Few fictional journalists are content to just plod on regardless - they are either ruthlessly ambitious or terminally disillusioned. The spurs to ambition are many, but Lisa Marklund's Annika Bengtzon has a different reason for climbing the greasy pole...
She looked him in the eyes. "To get somewhere. I've already written everything there is to write about at Katrinesholm Kurriren: forestry supplements, auctions, municipal meetings, composting reports... I want to move on. (Marklund (left), Studio 69).
I've attended more council meetings than I care to remember, even written a forestry supplement... But composting reports? Do Swedish newspapers really carry composting reports?

There’s actually a problem in the translation that causes the confusion and it has to do with the word "report". In the Swedish copy, Annika Bengtzon/Liza Marklund uses the word “kompostreportage” which rather means news articles (or reportages, features) about composting than reports (and she does say it with some irony, of course, to stress how dull she now finds country side news). The English word “report” can be used to translate “reportage”, but here it gets the wrong meaning.
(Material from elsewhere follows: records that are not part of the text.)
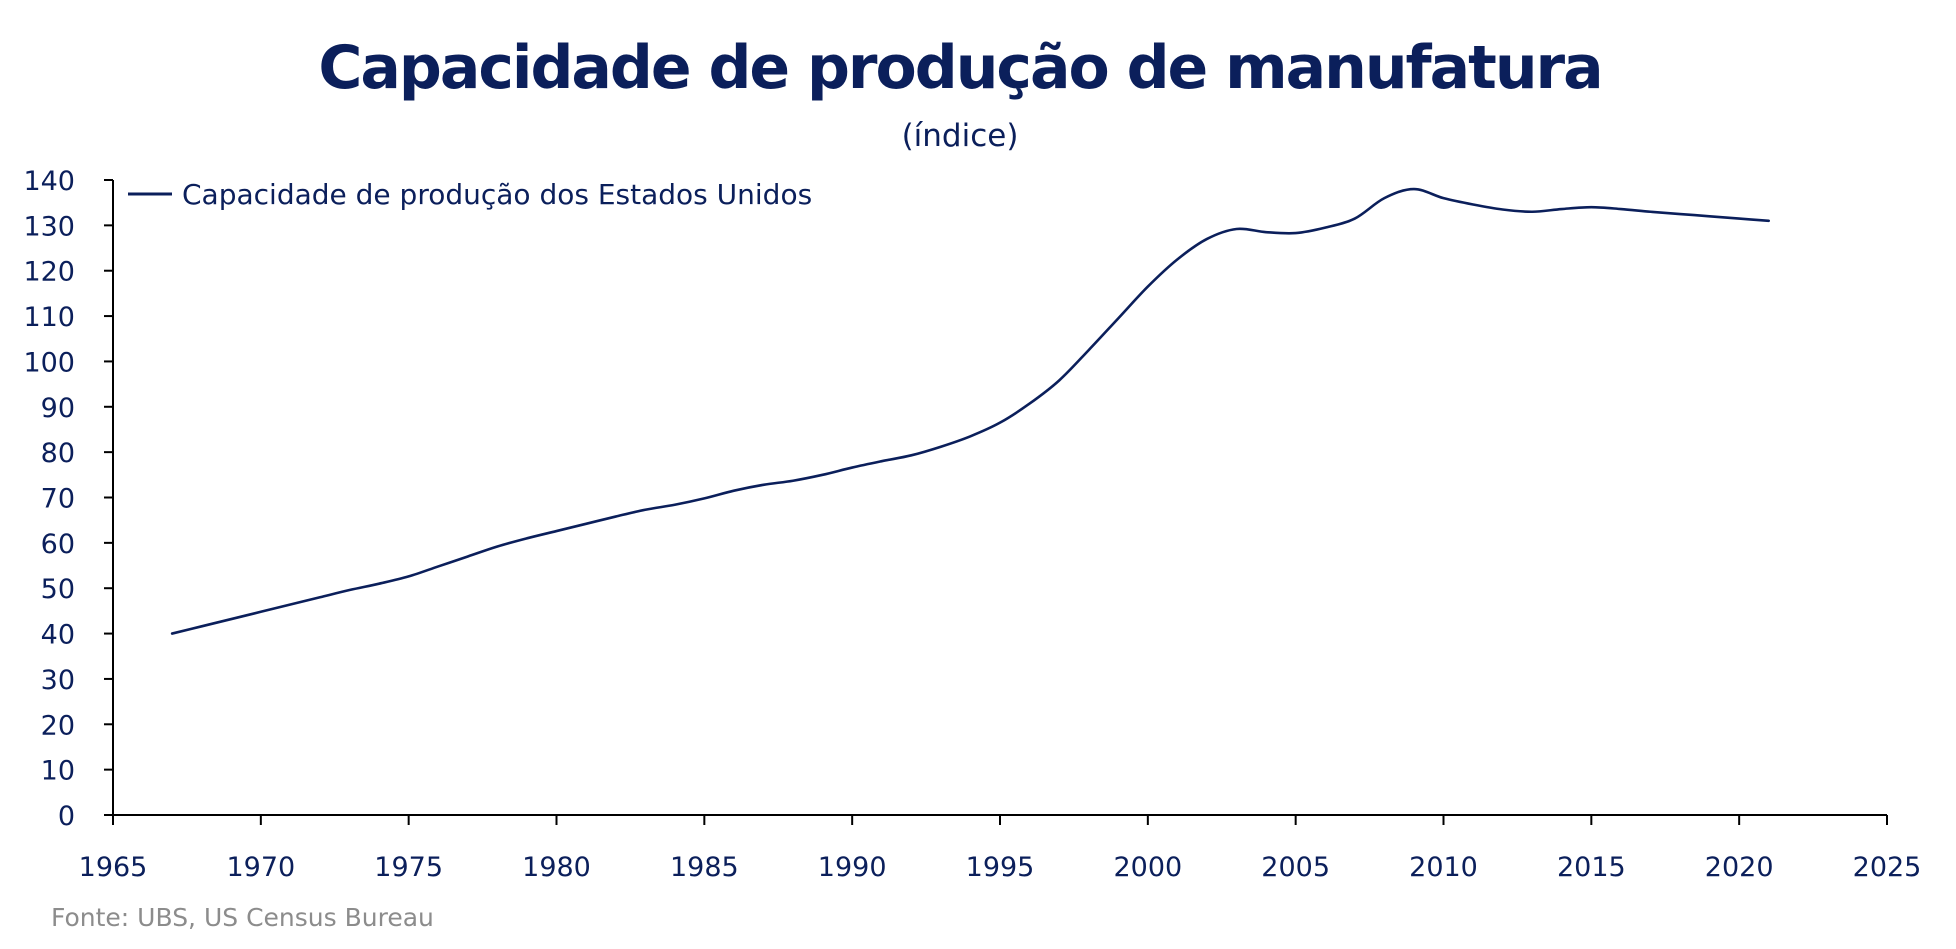 The height and width of the screenshot is (949, 1956). What do you see at coordinates (852, 868) in the screenshot?
I see `x-tick-label: 1990` at bounding box center [852, 868].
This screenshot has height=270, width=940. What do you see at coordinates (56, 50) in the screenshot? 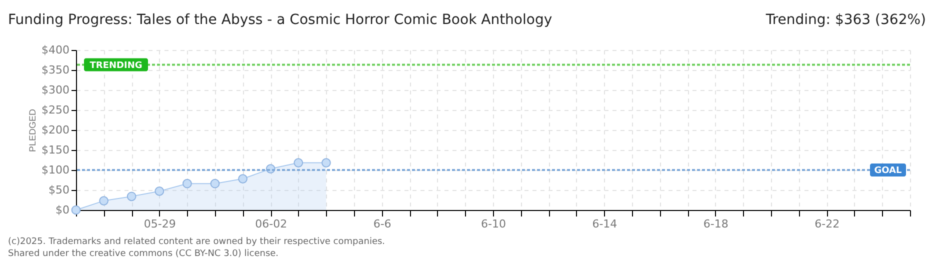
I see `y-tick-label: $400` at bounding box center [56, 50].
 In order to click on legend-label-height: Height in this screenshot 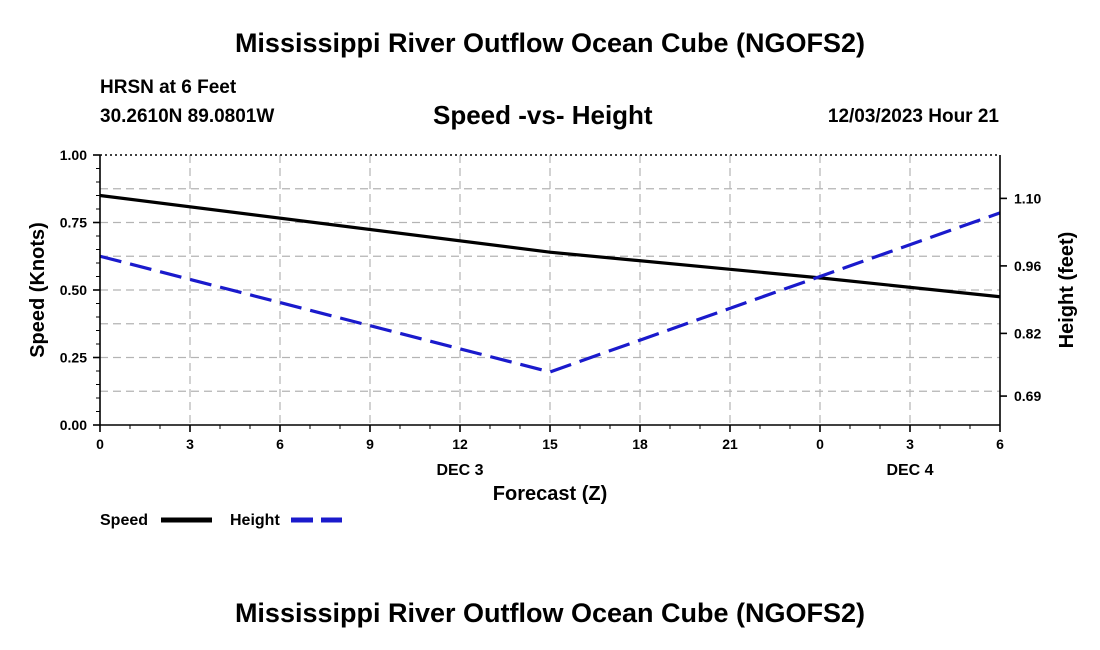, I will do `click(255, 520)`.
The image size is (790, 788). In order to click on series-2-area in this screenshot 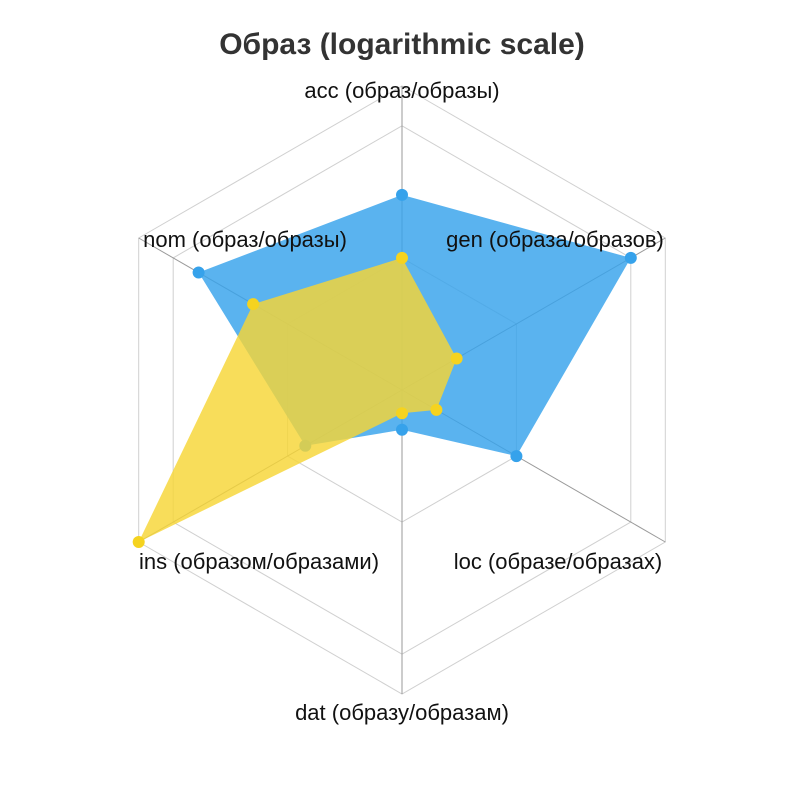, I will do `click(298, 400)`.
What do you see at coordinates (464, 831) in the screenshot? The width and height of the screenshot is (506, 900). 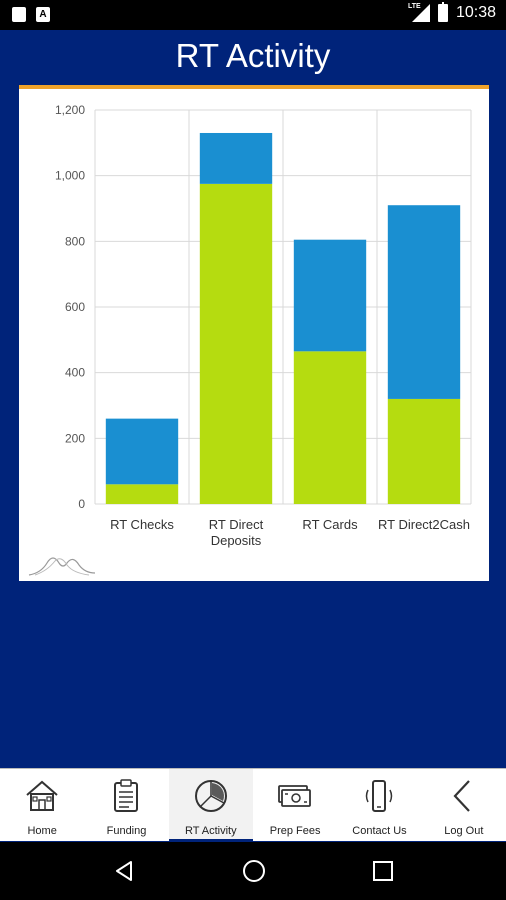 I see `tab-label: Log Out` at bounding box center [464, 831].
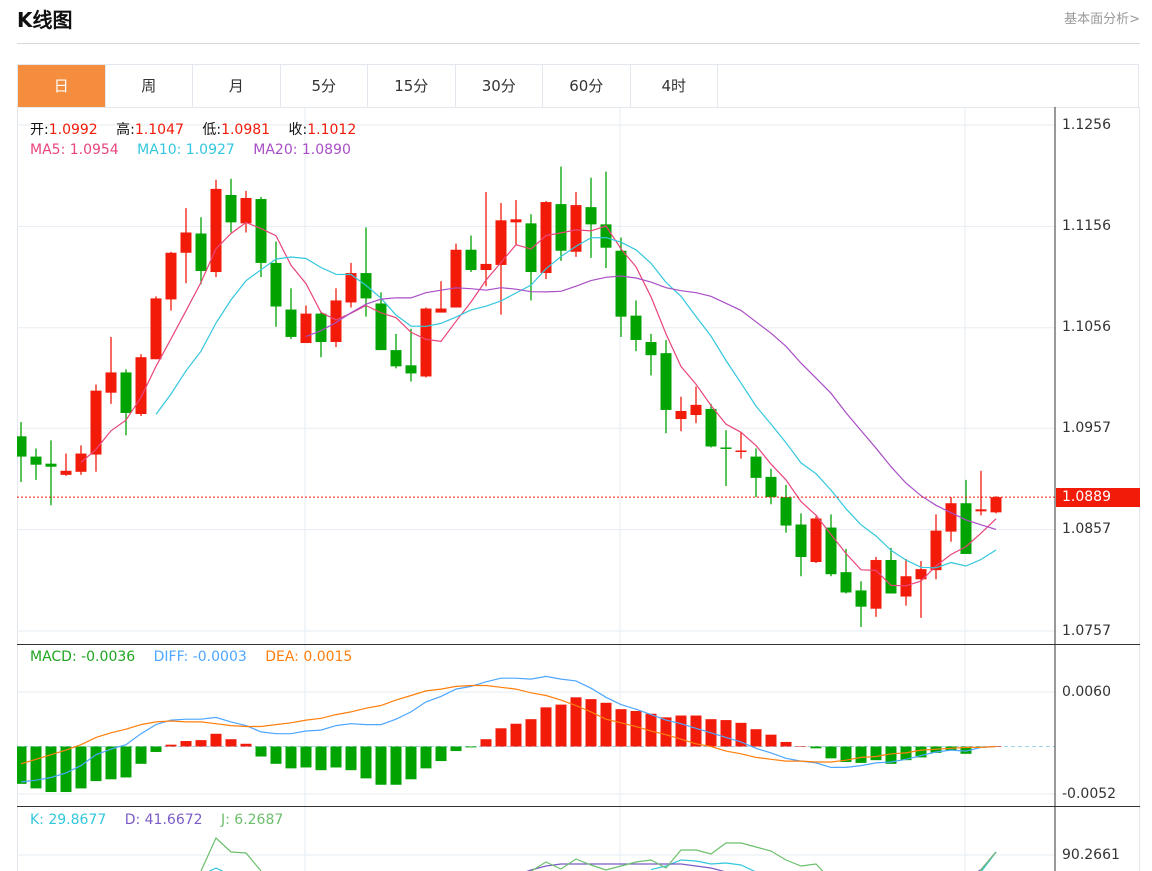 This screenshot has width=1152, height=871. What do you see at coordinates (1086, 631) in the screenshot?
I see `price-tick: 1.0757` at bounding box center [1086, 631].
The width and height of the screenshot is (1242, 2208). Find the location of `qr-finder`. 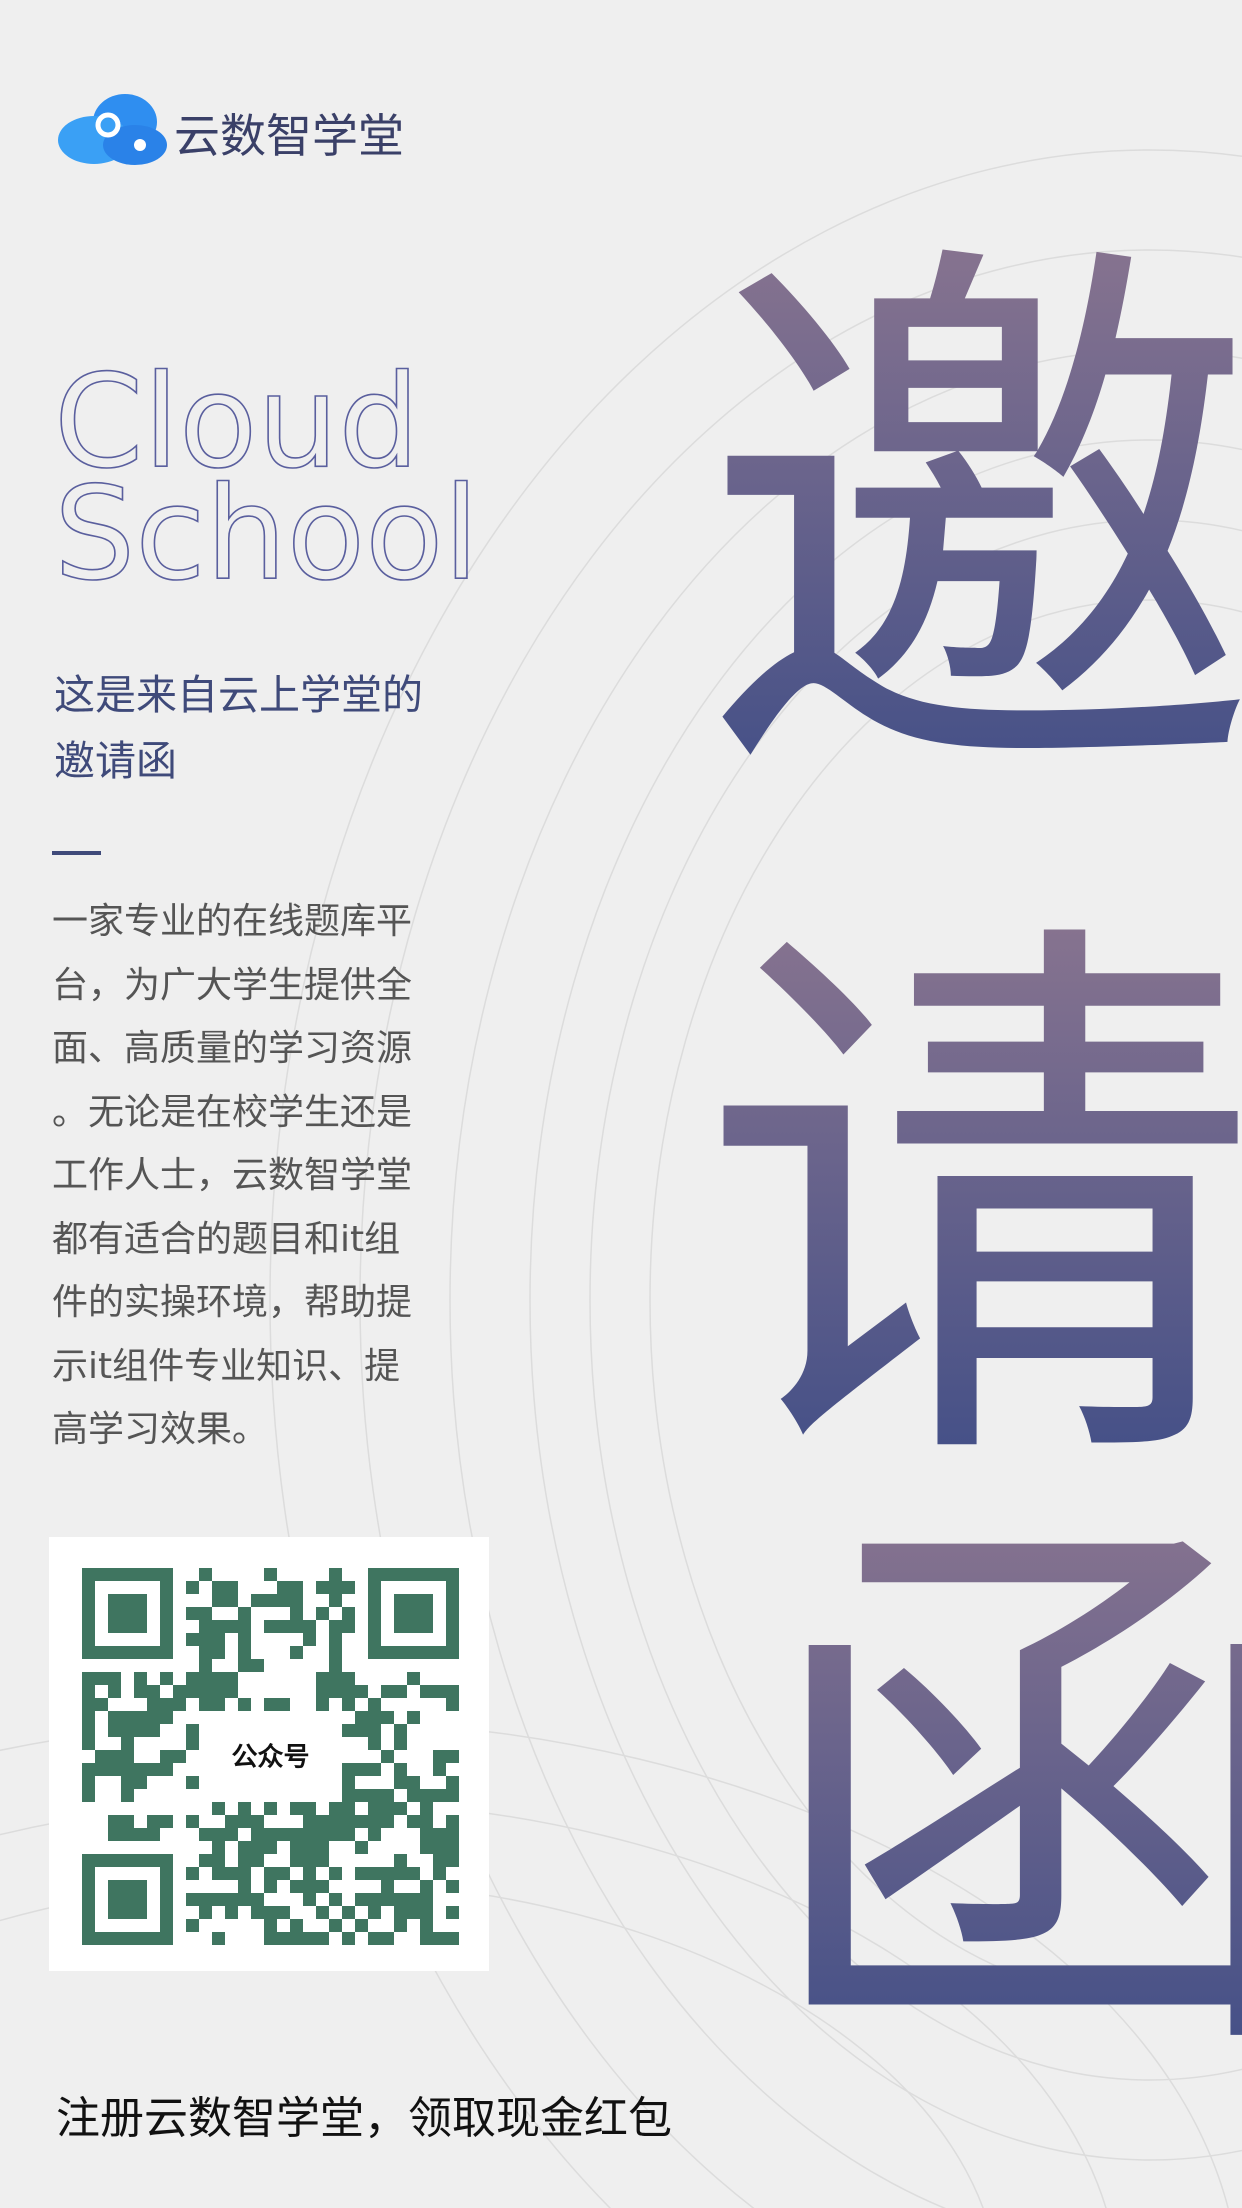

It’s true though that Swedish people are very nature loving and mind the environment a lot. We sort our garbage, recycle everything that possibly can be recycled, a lot of people do have composts in their gardens and these issues are widely discussed in media. But (thankfully, for us who do not care too much about worms) we’re not yet at the point of regular composting reports in the papers...
Sanna, Malmö, Sweden
Posted by: Sanna Camitz | September 13, 2006 at 01:08 PM
Sanna, you are a hero! This has been troubling me for ages. I am just reading Liza Marklund's latest novel (or more properly, latest to be translated into English) and this will be featured on Scoop! shortly.